Start of Material provided
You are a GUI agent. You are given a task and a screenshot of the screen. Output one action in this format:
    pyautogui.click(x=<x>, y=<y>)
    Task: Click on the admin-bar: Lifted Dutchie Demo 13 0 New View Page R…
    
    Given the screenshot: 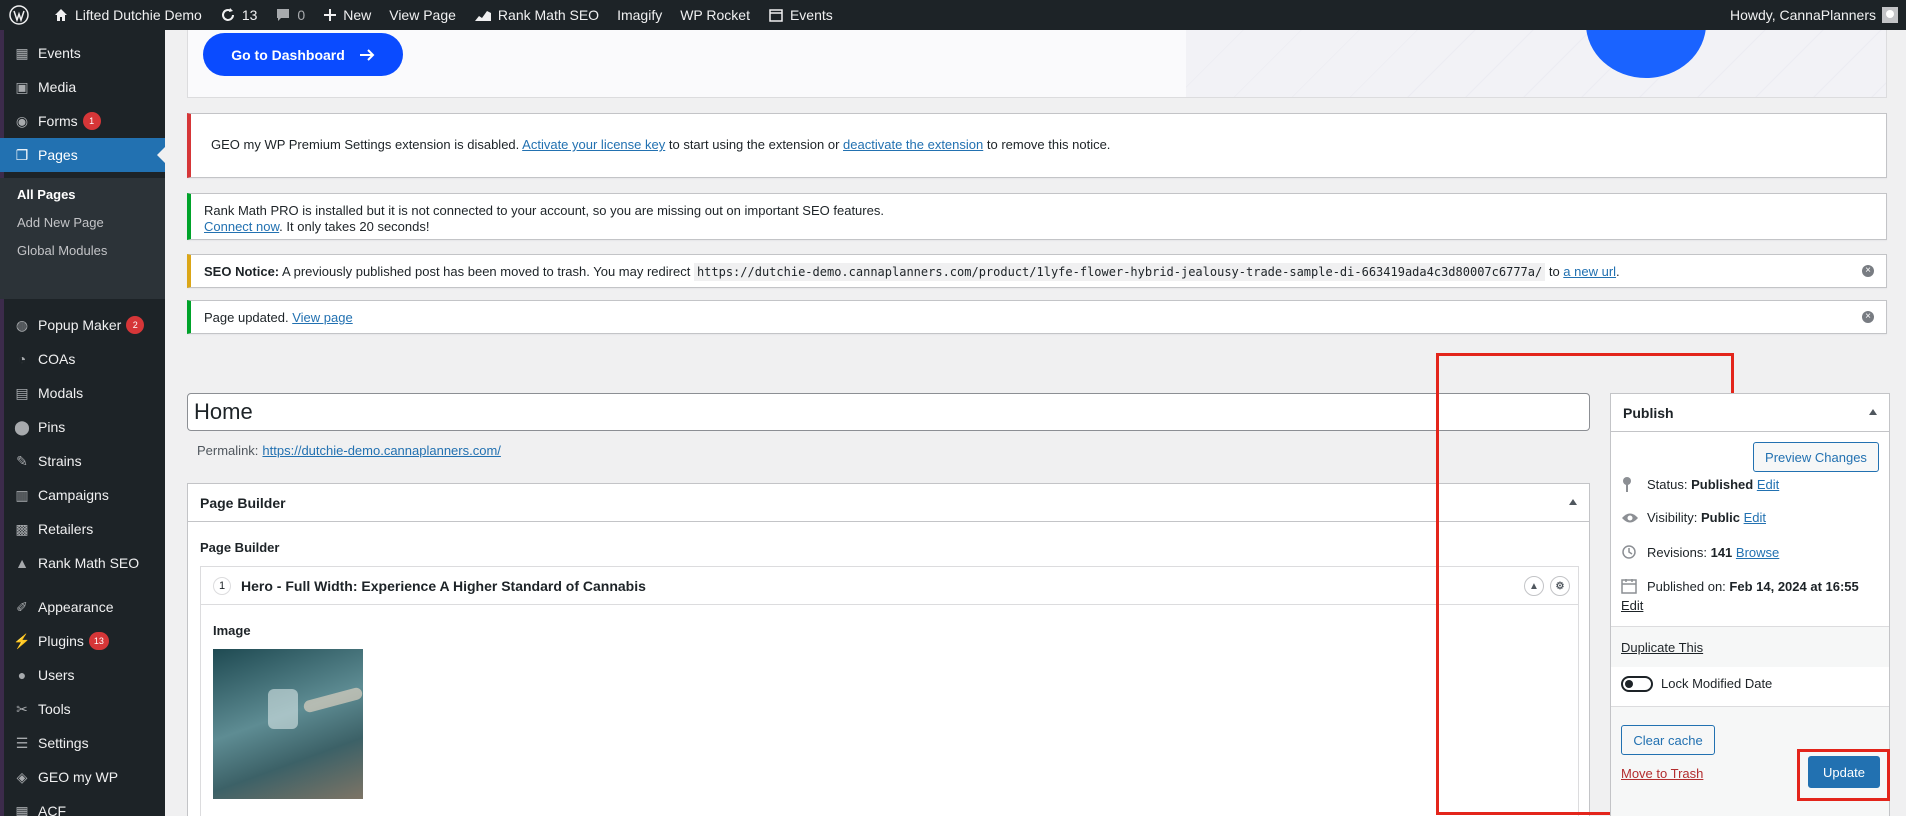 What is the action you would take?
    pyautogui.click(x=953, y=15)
End of Material provided
◆ **Your task**
In the stretch from the start of the records through the line containing "Task: Click on", swap "action" for "command" and write those lines out again with everything else unchanged.

◆ **Exercise output**
You are a GUI agent. You are given a task and a screenshot of the screen. Output one command in this format:
    pyautogui.click(x=<x>, y=<y>)
    Task: Click on the admin-bar: Lifted Dutchie Demo 13 0 New View Page R…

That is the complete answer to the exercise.